> [Provided data]

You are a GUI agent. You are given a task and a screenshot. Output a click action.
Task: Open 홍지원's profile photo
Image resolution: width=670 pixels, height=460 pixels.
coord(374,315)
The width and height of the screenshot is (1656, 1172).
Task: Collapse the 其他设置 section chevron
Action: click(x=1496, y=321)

> [Task statement] Rewrite the rows above, renaming "GUI agent" as "interface agent" and leaving every other word unchanged.

> [Reply to the exercise]
You are a interface agent. You are given a task and a screenshot. Output a click action.
Task: Open 홍지원's profile photo
Image resolution: width=670 pixels, height=460 pixels.
coord(374,315)
The width and height of the screenshot is (1656, 1172).
Task: Collapse the 其他设置 section chevron
Action: click(x=1496, y=321)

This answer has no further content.